On the Illegitimacy of the Two-Party State

In recent months, Rasmussen polling has devoted a number of surveys to gauging public opinion on the size and scope of government.  This is not surprising given the outfit's known bias in favor of the Republican Party, which many falsely believe stands for small or limited government.  However, the results of these polls do not indicate a disdain for "big government" and a desire for "small government," at least in the way those terms are rhetorically defined by the partisan dead-enders of the GOP.  Rather, they force us to question the very legitimacy of the reigning Democrat-Republican two-party state.  Some recent findings:
Only 39% of American voters believe the federal government operates within the bounds of the Constitution.  44% state that the federal government is unconstitutionally operating outside of those limits.

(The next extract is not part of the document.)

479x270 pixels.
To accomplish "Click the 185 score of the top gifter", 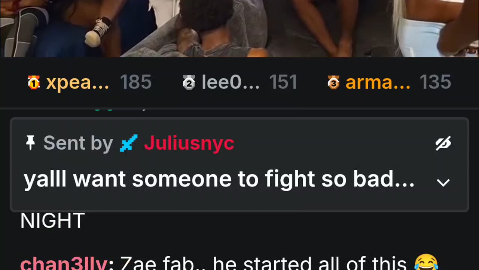I will click(x=136, y=83).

Only 23% of American voters believe the federal government operates with the consent of the governed. 
48% see the federal government as a threat to individual rights, a finding corroborated by an earlier poll commissioned by CNN, which found that 56% believe the federal government poses a threat to individual rights. 
The latter finding is perhaps the most ironic, since a majority of Americans consistently tell pollsters that they are willing to trade away their rights and liberties for the promise of security.  However, perhaps they might reconsider as it becomes clearer that the state is willing to take them at their word, but only provide security theater in return.